● **Exercise details**
Please pick up the passage on writing about knights in armor where it stops and continue it.

● **Given passage**
┌──

As a reader,  unless we are talking armor, I want to know what they are wearing, but don’t waste my time giving me more than a few sentences.

However, if we are talking armor, while I, as the reader, don’t need too many details, you as the AUTHOR, do need to keep some details in mind when you are writing the story. Your knights are not running bare–they are fully clothed in steel. That affects HOW they move.

First of all, it’s important to note that ‘fully armored’ means the characters are wearing:

  1. Helmet:  a form of protective gear worn to protect the head from injuries
  2. Gorget:  a single piece of plate armor hanging from the neck and covering the throat and chest.
  3. Pauldrons (or spaulders):  a single large dome-shaped piece to cover the shoulder
  4. Besagews:  circular defenses designed to protect the armpits
  5. Couters: the defense for the elbow in a piece of plate armor. Initially just a curved piece of metal, as plate armor progressed the couter became an articulated joint.

└──

[Items listed in a dataset]
┌──

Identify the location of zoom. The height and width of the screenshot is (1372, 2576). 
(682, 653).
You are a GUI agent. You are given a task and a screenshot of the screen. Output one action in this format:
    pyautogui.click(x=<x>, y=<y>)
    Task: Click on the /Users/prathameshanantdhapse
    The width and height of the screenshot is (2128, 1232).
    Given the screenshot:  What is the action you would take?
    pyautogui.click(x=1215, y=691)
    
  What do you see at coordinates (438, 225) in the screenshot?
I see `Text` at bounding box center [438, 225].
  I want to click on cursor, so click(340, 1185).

└──

● **Answer**
  6. Vambraces: forearm guards, defenses for covering the forearm
  7. Gauntlets: several different styles of glove, particularly those with an extended cuff covering part of the forearm
  8. Cuirass: back and breastplate
  9. Fauld: bands of metal surrounding both legs, potentially surrounding the entire hips in a form similar to a skirt.
  10. Tassets:a piece of plate armor designed to protect the upper legs
  11. Culet:   a piece of plate armor consisting of small, horizontal ribs that protect the small of the back or the buttocks
  12. Cuisses: to protect the thigh.The word is the plural of the French word cuisse meaning ‘thigh’. While the tassets of a cuirass could protect the upper legs from above, a thrust from below could avoid these defenses. Thus, cuisses were worn on the thighs to protect from such blows.
  13. Poleyns: armor that protected the knee
  14. Greaves: shin armor
  15. Sabatons: covering for the foot. Fourteenth and fifteenth century sabatons typically end in a tapered point well past the actual toes of the wearer’s foot, following fashionable shoe shapes of the fourteenth century. Sabatons of the first half of sixteenth century end at the tip of the toe and may be wider than the actual foot. They were the first piece of armor to be put on.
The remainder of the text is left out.